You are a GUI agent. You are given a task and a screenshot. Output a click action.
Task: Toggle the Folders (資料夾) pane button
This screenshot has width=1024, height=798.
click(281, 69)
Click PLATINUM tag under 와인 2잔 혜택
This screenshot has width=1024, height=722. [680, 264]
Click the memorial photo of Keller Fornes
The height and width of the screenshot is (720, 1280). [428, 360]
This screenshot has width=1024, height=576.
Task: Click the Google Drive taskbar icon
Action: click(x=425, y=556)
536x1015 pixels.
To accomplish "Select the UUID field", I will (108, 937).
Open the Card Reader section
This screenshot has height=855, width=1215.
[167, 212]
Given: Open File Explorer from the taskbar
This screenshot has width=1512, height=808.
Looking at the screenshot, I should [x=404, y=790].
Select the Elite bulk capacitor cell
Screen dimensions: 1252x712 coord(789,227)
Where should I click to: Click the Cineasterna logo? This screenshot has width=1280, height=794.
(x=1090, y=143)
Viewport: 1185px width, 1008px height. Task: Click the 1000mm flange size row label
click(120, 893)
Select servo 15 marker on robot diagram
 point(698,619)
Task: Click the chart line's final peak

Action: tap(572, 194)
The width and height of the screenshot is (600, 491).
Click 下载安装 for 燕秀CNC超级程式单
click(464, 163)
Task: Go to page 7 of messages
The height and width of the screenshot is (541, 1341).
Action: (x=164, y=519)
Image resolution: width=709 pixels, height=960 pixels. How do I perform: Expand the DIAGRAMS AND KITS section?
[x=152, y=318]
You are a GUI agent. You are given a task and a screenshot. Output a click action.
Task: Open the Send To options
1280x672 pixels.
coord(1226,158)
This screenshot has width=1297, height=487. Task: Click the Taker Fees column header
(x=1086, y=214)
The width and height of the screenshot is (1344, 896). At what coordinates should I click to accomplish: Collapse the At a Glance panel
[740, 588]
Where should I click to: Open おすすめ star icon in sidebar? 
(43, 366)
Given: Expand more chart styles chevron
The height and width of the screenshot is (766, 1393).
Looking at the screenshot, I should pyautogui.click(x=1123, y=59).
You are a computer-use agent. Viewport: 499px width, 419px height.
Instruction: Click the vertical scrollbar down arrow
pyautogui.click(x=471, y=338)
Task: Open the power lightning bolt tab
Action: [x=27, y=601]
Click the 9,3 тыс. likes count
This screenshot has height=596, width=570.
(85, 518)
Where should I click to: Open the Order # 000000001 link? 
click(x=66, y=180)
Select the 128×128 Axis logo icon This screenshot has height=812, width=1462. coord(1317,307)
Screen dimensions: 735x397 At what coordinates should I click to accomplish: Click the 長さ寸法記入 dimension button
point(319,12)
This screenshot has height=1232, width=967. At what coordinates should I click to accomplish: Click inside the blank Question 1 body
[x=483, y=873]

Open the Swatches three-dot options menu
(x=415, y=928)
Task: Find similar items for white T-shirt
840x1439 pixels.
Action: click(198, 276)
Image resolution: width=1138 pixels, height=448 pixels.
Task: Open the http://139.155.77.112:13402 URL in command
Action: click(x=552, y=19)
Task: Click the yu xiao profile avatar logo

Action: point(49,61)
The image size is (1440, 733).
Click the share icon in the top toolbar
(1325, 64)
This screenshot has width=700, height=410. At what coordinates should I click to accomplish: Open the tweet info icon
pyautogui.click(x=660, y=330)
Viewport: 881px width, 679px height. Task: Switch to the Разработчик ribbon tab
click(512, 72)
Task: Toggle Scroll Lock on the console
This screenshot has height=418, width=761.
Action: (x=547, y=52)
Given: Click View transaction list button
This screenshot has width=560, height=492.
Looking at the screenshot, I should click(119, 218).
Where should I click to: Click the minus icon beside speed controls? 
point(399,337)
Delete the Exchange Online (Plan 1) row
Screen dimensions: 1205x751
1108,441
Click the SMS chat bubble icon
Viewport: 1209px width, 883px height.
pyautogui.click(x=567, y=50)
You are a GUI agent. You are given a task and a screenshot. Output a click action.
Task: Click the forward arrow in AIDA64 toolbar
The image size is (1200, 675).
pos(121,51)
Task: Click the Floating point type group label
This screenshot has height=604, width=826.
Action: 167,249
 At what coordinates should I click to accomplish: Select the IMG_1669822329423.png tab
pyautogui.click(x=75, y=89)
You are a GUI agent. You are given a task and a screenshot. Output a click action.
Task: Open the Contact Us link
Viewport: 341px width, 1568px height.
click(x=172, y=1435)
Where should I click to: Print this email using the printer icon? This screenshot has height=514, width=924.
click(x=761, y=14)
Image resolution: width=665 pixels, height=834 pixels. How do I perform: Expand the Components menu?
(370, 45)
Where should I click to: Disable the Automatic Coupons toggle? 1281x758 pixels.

= = =

EXERCISE: Output the data above exactly, please, line for line.

WRITTEN SOLUTION:
You are a GUI agent. You are given a task and a screenshot. Output a click action.
Task: Toggle the Folders (資料夾) pane button
This screenshot has width=1024, height=798.
click(281, 69)
Click PLATINUM tag under 와인 2잔 혜택
This screenshot has width=1024, height=722. [680, 264]
Click the memorial photo of Keller Fornes
The height and width of the screenshot is (720, 1280). [428, 360]
This screenshot has width=1024, height=576.
Task: Click the Google Drive taskbar icon
Action: click(x=425, y=556)
536x1015 pixels.
To accomplish "Select the UUID field", I will (108, 937).
Open the Card Reader section
This screenshot has height=855, width=1215.
[167, 212]
Given: Open File Explorer from the taskbar
This screenshot has width=1512, height=808.
Looking at the screenshot, I should [x=404, y=790].
Select the Elite bulk capacitor cell
Screen dimensions: 1252x712 coord(789,227)
Where should I click to: Click the Cineasterna logo? This screenshot has width=1280, height=794.
(x=1090, y=143)
Viewport: 1185px width, 1008px height. Task: Click the 1000mm flange size row label
click(120, 893)
Select servo 15 marker on robot diagram
 point(698,619)
Task: Click the chart line's final peak

Action: tap(572, 194)
The width and height of the screenshot is (600, 491).
Click 下载安装 for 燕秀CNC超级程式单
click(464, 163)
Task: Go to page 7 of messages
The height and width of the screenshot is (541, 1341).
Action: (x=164, y=519)
Image resolution: width=709 pixels, height=960 pixels. How do I perform: Expand the DIAGRAMS AND KITS section?
[x=152, y=318]
You are a GUI agent. You are given a task and a screenshot. Output a click action.
Task: Open the Send To options
1280x672 pixels.
coord(1226,158)
This screenshot has width=1297, height=487. Task: Click the Taker Fees column header
(x=1086, y=214)
The width and height of the screenshot is (1344, 896). At what coordinates should I click to accomplish: Collapse the At a Glance panel
[740, 588]
Where should I click to: Open おすすめ star icon in sidebar? 
(43, 366)
Given: Expand more chart styles chevron
The height and width of the screenshot is (766, 1393).
Looking at the screenshot, I should pyautogui.click(x=1123, y=59).
You are a computer-use agent. Viewport: 499px width, 419px height.
Instruction: Click the vertical scrollbar down arrow
pyautogui.click(x=471, y=338)
Task: Open the power lightning bolt tab
Action: [x=27, y=601]
Click the 9,3 тыс. likes count
This screenshot has height=596, width=570.
(85, 518)
Where should I click to: Open the Order # 000000001 link? 
click(x=66, y=180)
Select the 128×128 Axis logo icon This screenshot has height=812, width=1462. coord(1317,307)
Screen dimensions: 735x397 At what coordinates should I click to accomplish: Click the 長さ寸法記入 dimension button
point(319,12)
This screenshot has height=1232, width=967. At what coordinates should I click to accomplish: Click inside the blank Question 1 body
[x=483, y=873]

Open the Swatches three-dot options menu
(x=415, y=928)
Task: Find similar items for white T-shirt
840x1439 pixels.
Action: click(198, 276)
Image resolution: width=1138 pixels, height=448 pixels.
Task: Open the http://139.155.77.112:13402 URL in command
Action: click(x=552, y=19)
Task: Click the yu xiao profile avatar logo

Action: point(49,61)
The image size is (1440, 733).
Click the share icon in the top toolbar
(1325, 64)
This screenshot has width=700, height=410. At what coordinates should I click to accomplish: Open the tweet info icon
pyautogui.click(x=660, y=330)
Viewport: 881px width, 679px height. Task: Switch to the Разработчик ribbon tab
click(512, 72)
Task: Toggle Scroll Lock on the console
This screenshot has height=418, width=761.
Action: (x=547, y=52)
Given: Click View transaction list button
This screenshot has width=560, height=492.
Looking at the screenshot, I should click(119, 218).
Where should I click to: Click the minus icon beside speed controls? 
point(399,337)
Delete the Exchange Online (Plan 1) row
Screen dimensions: 1205x751
1108,441
Click the SMS chat bubble icon
Viewport: 1209px width, 883px height.
pyautogui.click(x=567, y=50)
You are a GUI agent. You are given a task and a screenshot. Output a click action.
Task: Click the forward arrow in AIDA64 toolbar
The image size is (1200, 675).
pos(121,51)
Task: Click the Floating point type group label
This screenshot has height=604, width=826.
Action: 167,249
 At what coordinates should I click to accomplish: Select the IMG_1669822329423.png tab
pyautogui.click(x=75, y=89)
You are a GUI agent. You are given a task and a screenshot. Output a click action.
Task: Open the Contact Us link
Viewport: 341px width, 1568px height.
click(x=172, y=1435)
Where should I click to: Print this email using the printer icon? This screenshot has height=514, width=924.
click(x=761, y=14)
Image resolution: width=665 pixels, height=834 pixels. How do I perform: Expand the Components menu?
(370, 45)
Where should I click to: Disable the Automatic Coupons toggle? 1281x758 pixels.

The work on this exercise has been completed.